─── ИЗУЧАЕМЫЙ ТЕКСТ

Дети
Я, как врач госпиталя, лечу пациентов где минимальный возраст — восемнадцать лет, в общем, это совсем не дети. А когда иду в городскую больницу, всегда опасаюсь, если поступит малыш. Любое дежурство, если в отделении лежит ребенок, хорошим уже не назовешь, ответственность чрезвычайно высока.
Малышу стараешься сделать все возможное, вывернуться шерстью внутрь, лишь бы он выжил. Постоянные звонки, доклады вышестоящим инстанциям, мама, которая находится на грани истерики. Все это не дает расслабиться ни на минуту. Да и если педиатр не в состоянии помочь с лечением, то вообще — амба. Приходится доставать талмуды, рассчитывать по весу ребенка все миллиграммы, микрограммы — настоящая математика.
А если не дай бог дитя погибает. Это вообще капец, можно пять лет спокойно из своей жизни вычитать. Стресс такой, что не дай бог кому! Реанимируешь до седьмого пота. Руки потом трясутся, голова шумит, собственное давление зашкаливает. А ведь надо еще предстать перед мамой и сказать, что: «Ваше дитя, не смотря на наши усилия, погибло, извините».
Кому на хер мои извинения в этот момент нужны? Мама часто в этот момент оседает, ее бьет истерика, я бегу за водой, что б хоть чуть-чуть поддержать, по сочувствовать горю. Сука после такого стресса двое суток не спишь, все гоняешь в голове — все ли я сделал?
Был как-то период в моей карьере, что в каждое дежурство я принимал по маленькому пациенту. Как специально, я и менингит увидел и тяжелую пневмонию, бронхиолит, ожоговую болезнь. В последнее мое дежурство поступила девочка в состоянии после серии судорог. В коме или медикаментозного сна (я тогда еще не знал).
С раннего детства она страдала эпилепсией, потом диагноз сняли. А тут на фоне простуды — серия судорог. Мама в ужасе вызвала скорую. Врачи ввели реланиум. С «мигалками» привезли в больницу.
Когда спустился, дитя подхрипывало, не реагировало на раздражители.
— В реанимацию, быстро!

──────

* **ЧАСТИ ЗАДАНИЯ**
• 1. Ответьте по рассказу врача:
(а) С какого возраста принимают пациентов в госпитале, где работает врач?
(б) Какой болезнью девочка страдала с раннего детства?
(в) Какое лекарство ввели девочке врачи скорой?
• 2. Напишите продолжение рассказа врача, начиная после последней фразы.
Эти записи взяты из другого источника.

─── ЗАПИСАННЫЕ ДАННЫЕ

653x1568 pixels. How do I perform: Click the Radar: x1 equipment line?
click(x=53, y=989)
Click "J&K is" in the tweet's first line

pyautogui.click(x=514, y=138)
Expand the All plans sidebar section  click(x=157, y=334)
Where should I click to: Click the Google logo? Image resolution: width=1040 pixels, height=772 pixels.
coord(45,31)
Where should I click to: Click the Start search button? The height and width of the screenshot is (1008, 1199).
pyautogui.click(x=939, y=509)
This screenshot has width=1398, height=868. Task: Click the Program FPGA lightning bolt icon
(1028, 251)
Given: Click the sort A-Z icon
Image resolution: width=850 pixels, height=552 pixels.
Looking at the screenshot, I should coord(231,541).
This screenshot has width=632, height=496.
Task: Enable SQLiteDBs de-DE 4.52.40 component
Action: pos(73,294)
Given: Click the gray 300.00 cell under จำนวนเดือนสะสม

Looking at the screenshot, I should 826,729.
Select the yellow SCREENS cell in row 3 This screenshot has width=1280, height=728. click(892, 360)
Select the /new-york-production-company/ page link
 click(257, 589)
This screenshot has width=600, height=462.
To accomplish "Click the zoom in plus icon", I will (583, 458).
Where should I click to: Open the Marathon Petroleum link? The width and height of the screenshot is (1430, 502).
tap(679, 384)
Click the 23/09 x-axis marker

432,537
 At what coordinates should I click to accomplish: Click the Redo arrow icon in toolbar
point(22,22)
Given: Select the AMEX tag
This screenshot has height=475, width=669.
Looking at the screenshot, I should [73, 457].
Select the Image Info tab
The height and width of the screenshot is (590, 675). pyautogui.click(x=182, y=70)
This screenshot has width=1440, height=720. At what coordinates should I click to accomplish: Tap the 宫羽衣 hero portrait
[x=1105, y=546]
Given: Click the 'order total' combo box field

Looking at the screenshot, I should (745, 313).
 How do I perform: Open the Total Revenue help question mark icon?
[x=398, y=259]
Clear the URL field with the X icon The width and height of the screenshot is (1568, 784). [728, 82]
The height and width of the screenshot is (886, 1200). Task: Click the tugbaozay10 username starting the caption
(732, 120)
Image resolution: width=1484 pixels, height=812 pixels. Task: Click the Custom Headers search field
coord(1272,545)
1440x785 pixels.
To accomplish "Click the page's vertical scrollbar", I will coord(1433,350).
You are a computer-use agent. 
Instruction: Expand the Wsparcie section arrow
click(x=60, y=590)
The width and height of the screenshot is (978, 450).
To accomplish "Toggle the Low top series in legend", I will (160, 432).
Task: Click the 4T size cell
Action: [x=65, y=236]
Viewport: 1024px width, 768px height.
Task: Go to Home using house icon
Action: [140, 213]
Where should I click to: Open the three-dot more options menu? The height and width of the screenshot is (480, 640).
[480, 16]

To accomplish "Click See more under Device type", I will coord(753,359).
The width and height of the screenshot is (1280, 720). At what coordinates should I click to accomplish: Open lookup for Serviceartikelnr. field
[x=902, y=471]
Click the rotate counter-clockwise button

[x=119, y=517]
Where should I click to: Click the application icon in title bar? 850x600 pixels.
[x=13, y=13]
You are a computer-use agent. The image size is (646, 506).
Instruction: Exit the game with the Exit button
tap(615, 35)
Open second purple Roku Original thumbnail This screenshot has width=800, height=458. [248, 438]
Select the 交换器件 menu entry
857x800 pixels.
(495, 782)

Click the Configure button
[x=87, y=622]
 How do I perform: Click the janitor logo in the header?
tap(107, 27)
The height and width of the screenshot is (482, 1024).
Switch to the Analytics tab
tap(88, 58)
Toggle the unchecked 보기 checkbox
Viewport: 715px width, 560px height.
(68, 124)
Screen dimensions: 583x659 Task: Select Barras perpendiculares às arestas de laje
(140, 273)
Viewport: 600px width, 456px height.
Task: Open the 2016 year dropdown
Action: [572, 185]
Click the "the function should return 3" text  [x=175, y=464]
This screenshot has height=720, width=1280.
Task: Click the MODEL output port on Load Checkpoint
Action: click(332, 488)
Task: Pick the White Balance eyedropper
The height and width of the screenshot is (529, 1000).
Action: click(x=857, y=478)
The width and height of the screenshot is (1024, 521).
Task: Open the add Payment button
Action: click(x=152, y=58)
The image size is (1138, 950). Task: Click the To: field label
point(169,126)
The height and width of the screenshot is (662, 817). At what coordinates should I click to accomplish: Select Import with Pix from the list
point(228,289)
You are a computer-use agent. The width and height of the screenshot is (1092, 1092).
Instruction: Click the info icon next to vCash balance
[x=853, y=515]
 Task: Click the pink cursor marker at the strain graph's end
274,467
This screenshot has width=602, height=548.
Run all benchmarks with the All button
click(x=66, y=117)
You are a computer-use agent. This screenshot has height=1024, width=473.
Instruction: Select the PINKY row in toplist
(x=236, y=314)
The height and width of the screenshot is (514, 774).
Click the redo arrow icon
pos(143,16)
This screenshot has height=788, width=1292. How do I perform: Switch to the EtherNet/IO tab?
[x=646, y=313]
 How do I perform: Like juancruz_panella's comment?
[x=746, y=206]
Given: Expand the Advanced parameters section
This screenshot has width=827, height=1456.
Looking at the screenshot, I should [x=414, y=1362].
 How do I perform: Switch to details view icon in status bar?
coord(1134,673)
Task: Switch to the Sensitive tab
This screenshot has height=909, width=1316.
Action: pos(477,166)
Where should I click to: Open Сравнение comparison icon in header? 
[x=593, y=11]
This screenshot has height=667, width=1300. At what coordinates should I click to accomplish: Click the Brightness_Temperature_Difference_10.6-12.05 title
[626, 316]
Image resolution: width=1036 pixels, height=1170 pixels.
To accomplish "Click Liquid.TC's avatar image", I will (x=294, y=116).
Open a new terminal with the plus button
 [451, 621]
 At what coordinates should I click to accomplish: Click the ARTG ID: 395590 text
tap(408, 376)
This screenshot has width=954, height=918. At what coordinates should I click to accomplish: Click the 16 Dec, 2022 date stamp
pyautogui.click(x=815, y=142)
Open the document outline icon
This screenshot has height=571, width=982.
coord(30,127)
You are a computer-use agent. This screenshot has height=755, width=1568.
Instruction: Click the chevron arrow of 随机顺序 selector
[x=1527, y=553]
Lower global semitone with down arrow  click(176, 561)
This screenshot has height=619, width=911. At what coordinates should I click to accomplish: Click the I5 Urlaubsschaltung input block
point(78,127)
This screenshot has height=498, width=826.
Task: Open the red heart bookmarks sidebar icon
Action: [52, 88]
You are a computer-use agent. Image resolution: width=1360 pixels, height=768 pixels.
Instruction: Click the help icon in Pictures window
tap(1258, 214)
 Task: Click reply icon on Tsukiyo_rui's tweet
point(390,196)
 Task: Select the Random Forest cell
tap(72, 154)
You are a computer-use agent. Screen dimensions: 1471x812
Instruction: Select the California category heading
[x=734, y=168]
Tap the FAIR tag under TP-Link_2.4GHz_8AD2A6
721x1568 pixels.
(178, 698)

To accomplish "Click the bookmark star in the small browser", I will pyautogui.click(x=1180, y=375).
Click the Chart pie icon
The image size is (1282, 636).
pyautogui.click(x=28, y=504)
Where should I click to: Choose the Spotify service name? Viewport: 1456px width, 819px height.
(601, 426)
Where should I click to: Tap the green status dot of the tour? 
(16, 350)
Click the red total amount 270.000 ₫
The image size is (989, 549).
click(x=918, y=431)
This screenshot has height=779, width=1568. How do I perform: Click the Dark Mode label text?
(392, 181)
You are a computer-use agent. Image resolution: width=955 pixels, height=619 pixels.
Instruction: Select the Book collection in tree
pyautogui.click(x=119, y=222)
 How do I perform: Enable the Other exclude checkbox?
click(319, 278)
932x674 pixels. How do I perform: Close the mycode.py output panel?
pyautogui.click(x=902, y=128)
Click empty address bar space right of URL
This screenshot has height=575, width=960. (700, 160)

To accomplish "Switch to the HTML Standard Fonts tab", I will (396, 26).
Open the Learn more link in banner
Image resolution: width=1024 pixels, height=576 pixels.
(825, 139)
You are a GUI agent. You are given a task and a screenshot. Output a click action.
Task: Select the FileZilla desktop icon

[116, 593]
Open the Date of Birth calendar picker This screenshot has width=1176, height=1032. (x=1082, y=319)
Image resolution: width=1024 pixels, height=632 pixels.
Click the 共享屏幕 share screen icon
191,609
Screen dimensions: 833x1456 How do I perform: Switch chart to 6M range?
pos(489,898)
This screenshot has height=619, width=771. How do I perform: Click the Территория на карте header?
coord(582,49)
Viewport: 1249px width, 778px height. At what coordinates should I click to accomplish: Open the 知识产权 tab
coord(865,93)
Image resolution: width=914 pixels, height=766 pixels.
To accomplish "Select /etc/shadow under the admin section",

──────

* **ОТВЕТЫ**
• 1.
(а) С восемнадцати лет.
(б) Эпилепсией.
(в) Реланиум.

• 2.
Привели. Показалась чуть синеватой, концентрация кислорода в крови чуть понижена. Дал кислород. Зрачки сужены, на свет не реагируют. В глубокой коме, с сожалением констатировал я. Приготовили все для перевода на искусственную вентиляцию легких. Но мечтал, что бы она проснулась. Маму оставил рядом, она была в жутком состоянии и не очень соображала, ее трясло.
Через час. Дыхание спокойное, слизистые розовые. Но кома. «Неужто мозги отекли? Еще полчаса и посажу на ИВЛ», — заволновался я.
Если мозги отекли, то и результат может быть плачевным, и из этого состояния девочка могла не выйти. Продолжили лечить — наблюдать. Дал полчаса. Посадив на искусственную вентиляцию можно добавить к состоянию еще и пневмонию, инфекция бы добила девочку. Радовало, что дыхание не страдало, но на долго ли это? С терапией мы ходим на грани — нужно и поддержать кровоток головного мозга, и не залить жидкостью. А утопить дитя водой — ох как легко!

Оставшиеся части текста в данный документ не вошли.